Di krematorium Chengdu lainnya, milik swasta Nanling, stafnya sama sibuknya.
“Ada begitu banyak kematian akibat COVID-19 akhir-akhir ini,” kata seorang pekerja. “Slot kremasi sudah penuh dipesan. Anda tidak bisa mendapatkannya sampai tahun baru.”
Tiongkok mengatakan pihaknya hanya menghitung kematian pasien COVID-19 yang disebabkan oleh pneumonia dan gagal napas sebagai kematian yang terkait dengan COVID.
Zhang Yuhua, seorang pejabat di Rumah Sakit Chaoyang Beijing, mengatakan pasien yang datang baru-baru ini sebagian besar adalah lansia dan sakit kritis karena penyakit penyerta. Dia mengatakan jumlah pasien yang menerima perawatan darurat telah meningkat dari 450 menjadi 550 per hari, dari sebelumnya sekitar 100, menurut media pemerintah.
Klinik demam Rumah Sakit Persahabatan Tiongkok-Jepang di Beijing juga “penuh” dengan pasien lanjut usia, media pemerintah melaporkan.
Perawat dan dokter diminta bekerja, sementara pekerja medis yang sakit dan pensiunan di masyarakat pedesaan ditugaskan untuk membantu. Beberapa kota berjuang mengatasi kekurangan obat.
ATURAN PERJALANAN
Sebagai langkah besar menuju perjalanan yang lebih bebas, Tiongkok akan berhenti mewajibkan pelancong yang datang untuk melakukan karantina mulai 8 Januari, kata pihak berwenang minggu ini, sehingga mendorong banyak orang Tiongkok, yang sudah lama terputus dari dunia luar, meminta platform perjalanan untuk melakukan pemeriksaan.
Pusat keuangan global Hong Kong juga mengatakan pada hari Rabu bahwa mereka akan mencabut sebagian besar pembatasan COVID-19 yang masih tersisa.
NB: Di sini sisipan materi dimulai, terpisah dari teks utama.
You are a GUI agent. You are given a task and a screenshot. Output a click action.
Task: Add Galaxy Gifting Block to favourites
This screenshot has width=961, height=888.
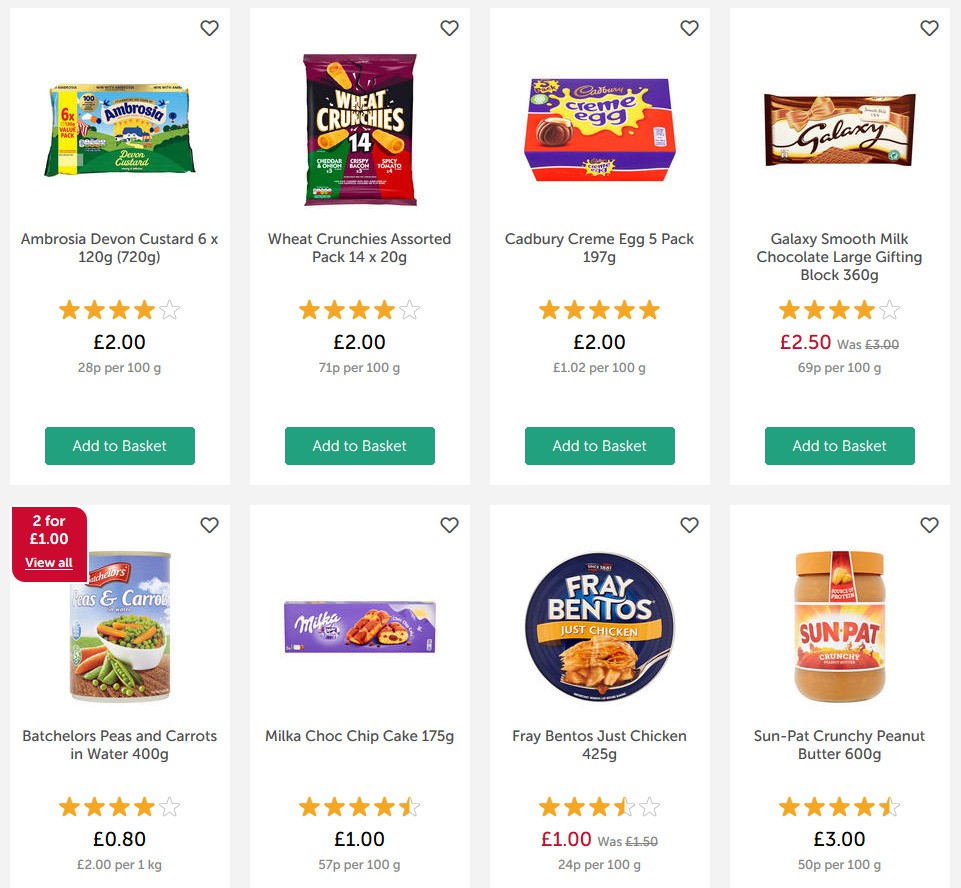click(x=929, y=28)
Penelusuran online untuk penerbangan keluar dari Tiongkok kembali pulih dari tingkat yang sangat rendah pada hari Selasa, namun penduduk dan agen perjalanan menyatakan bahwa kembalinya keadaan seperti normal akan memakan waktu beberapa bulan lagi karena kehati-hatian masih berlaku saat ini.
Selain itu, beberapa pemerintah telah mempertimbangkan persyaratan perjalanan tambahan bagi pengunjung Tiongkok.
Para pejabat AS menyebutkan “kurangnya data yang transparan, termasuk data urutan genom virus,” sebagai alasan untuk melakukan hal tersebut.
India dan Jepang akan mewajibkan tes COVID-19 negatif bagi pelancong dari Tiongkok daratan, dan mereka yang dites positif di Jepang harus menjalani karantina selama seminggu. Tokyo juga berencana membatasi maskapai yang meningkatkan penerbangan ke Tiongkok.
Filipina juga mempertimbangkan untuk melakukan uji coba.